Today, we are all so connected. So much so that as the ferry sped across the sparkling, foaming blue, I managed to snap this shot and tweet it to the world. The sun shone so brightly I couldn’t see the screen. But I could see the view in real life (IRL) and that was what mattered.
A little while before that, I blogged from beneath the stars in the silent desert of rust red rock in Jordan.
Many an article hems and haws about the perils of our smartphone-saturated lives and the lack of loneliness and languor.
But it’s the other connections that often catch my eye, the ones that span generations if not centuries, that span geography not electrical wires.
I had just this moment in the British Virgin Islands, amid an otherwise dutiful tour of beach resorts and boarded up restaurants.

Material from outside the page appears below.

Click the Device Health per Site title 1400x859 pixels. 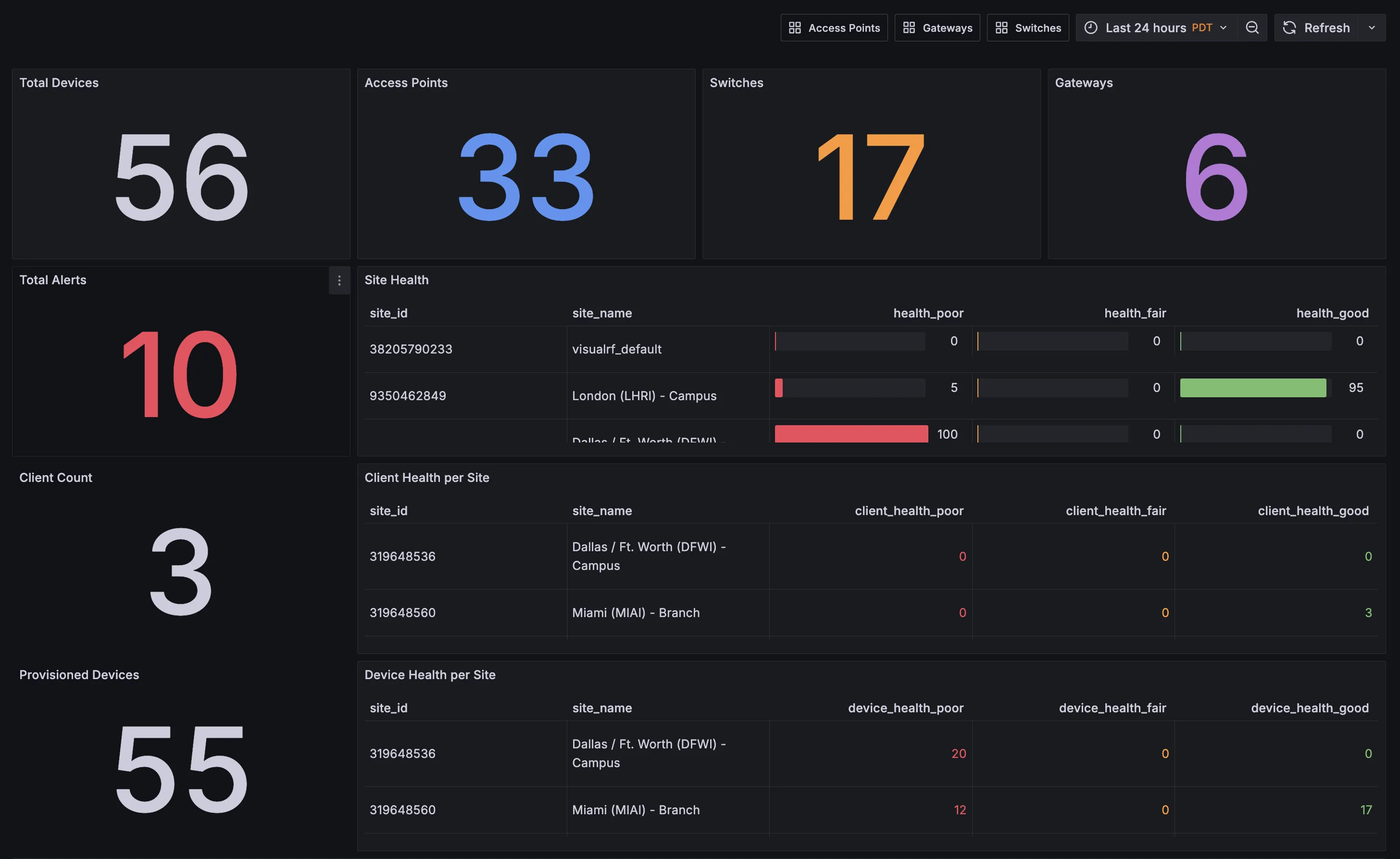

We paused for a moment by this unassuming mine.
Flecked with copper and burnt with liberty green, this tiny rocky outpost used to send back ore to…home.
My new home, anyway, of Wales, just returned to after all these years and parted from for this trip just hours and 4500 miles before.
It seemed strange, so strange to stand there reading about miners and this structure, built in 1837 and abandoned in 1862, while salt-air clung to my skin and that sea, that sparkling sea, twinkled like an overlooked mine of diamonds.
How different must the lifestyles of those miners have been, sent here from Cornwall, away from dust and coal and darkness and into resplendent sun.
How long the voyage must have taken.
How strange it is that people sent burned metal to where I stood not long ago, on the other side of the world.
And how strange it is that the rocky mine still stands while all those lives are long since gone.
The clock on the wall may be blind, I think, but the rays of the sun are too.
Disclosure: I visited the British Virgin Islands as a guest of Elite Island Resorts and stayed at Long Bay Beach, Tortola. All Welsh reminiscing is mine, all mine, as with everything else here that I write.